By Nadin Abbott
Photos by Tom and Nadin Abbott
July 15, 2012 (San Diego) -- Comic book authors and artists from East County and across our region were among the throngs seeking to meet fans, sell their works, and attend the esteemed Iesner Awards.
Billy Martinez is a local artist from La Mesa. Owner of Neko Press http://www.nekopresscomics.com/index.shtml , he also runs an art school, which started in 1993.
Martinez is both self taught and trained. He started drawing at six years old and has been in the field for twenty years. He has drawn for hot properties like "Hellboy," and "Family Guy."
What inspired him early on? He read Jack Kirby and enjoyed Marvel Comics a lot.
If you cannot get to Comic- Con, you can enjoy his work at his upcoming show on July 20th, at "The San Diego Art Dept." This will be held at the 3830 Ray Street in San Diego. 619-299-4278.
Eric Shanower is also a local artist based at the Redwood Village, which is at University and 158th. He is a winner of several Eisner awards, which would be like a Golden Globe award in the comic book industry.
One of his works is the continuing series "The Age of Bronze," This is a retelling of the Trojan War in comic form. Shanower has set all the artwork in the 13th B.C.E. Homer's Iliad is one "of the oldest stories and does not go out of style." He also added that as "comic form it is readily accessible."

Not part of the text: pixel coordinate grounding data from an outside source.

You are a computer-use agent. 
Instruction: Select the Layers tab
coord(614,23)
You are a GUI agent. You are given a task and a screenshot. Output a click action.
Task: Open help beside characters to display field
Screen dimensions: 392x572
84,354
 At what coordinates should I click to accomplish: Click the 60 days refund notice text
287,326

He also helped publish "No Straight Lines: 40 Years of Queer Comics." He has had no negative reactions to his work, he said. ECM specifically asked about the voluntary Comic Code, a product of the McCarthy era, which is now gone.
His creative talents have also been applied to adaptations for the visual form of the Oz stories, by L. Frank Baum. For this he is the writer, not the illustrator. For the "Age of Bronze" he is both the writer and illustrator. "Age of Bronze" is published by Image and can be found at major online retailers and local comic shops. There’s even an IPad app for it.

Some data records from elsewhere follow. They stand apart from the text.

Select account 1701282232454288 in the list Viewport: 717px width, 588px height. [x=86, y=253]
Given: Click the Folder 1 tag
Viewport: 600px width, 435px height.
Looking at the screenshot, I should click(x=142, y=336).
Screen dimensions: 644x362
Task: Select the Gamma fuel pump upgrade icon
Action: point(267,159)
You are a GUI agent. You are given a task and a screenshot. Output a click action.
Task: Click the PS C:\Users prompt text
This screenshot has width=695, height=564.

The Oz adaptations were picked up by Marvel, one of the largest publishers in the industry.
Melissa Uran and Batton Lash run Supernatural Law in the College area near SDSU. This comic series has a very interesting premise, "Who's scarier than Frakenstein? His attorneys." These attorneys, Wolf and Byrd, take cases from monsters and other supernatural creatures that are having their rights violated.

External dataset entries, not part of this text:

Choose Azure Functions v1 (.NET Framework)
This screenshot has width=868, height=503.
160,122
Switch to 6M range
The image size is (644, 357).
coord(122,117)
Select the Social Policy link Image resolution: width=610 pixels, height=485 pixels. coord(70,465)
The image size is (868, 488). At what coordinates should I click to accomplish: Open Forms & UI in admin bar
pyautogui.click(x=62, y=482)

It is a way to humorously tackle social issues. For example, one of their cases involves two monsters who were born in a lab, but were forbidden to marry. The lawyers take on the case and in the end win for them.
Lash has never participated in the Comic-Con, and the only time he had any backlash was when he was actually doing political cartoons. As a comic artist he "can fly under the radar."
Another parody of his took on the IRS with a parody of "The Terminator." Money is so scarce in the future that the IRS sends agents to the past to collect taxes.
His work can also be found at online retailers or local comic retailers.
Like Martinez, both artists started drawing early on and it became a life time avocation.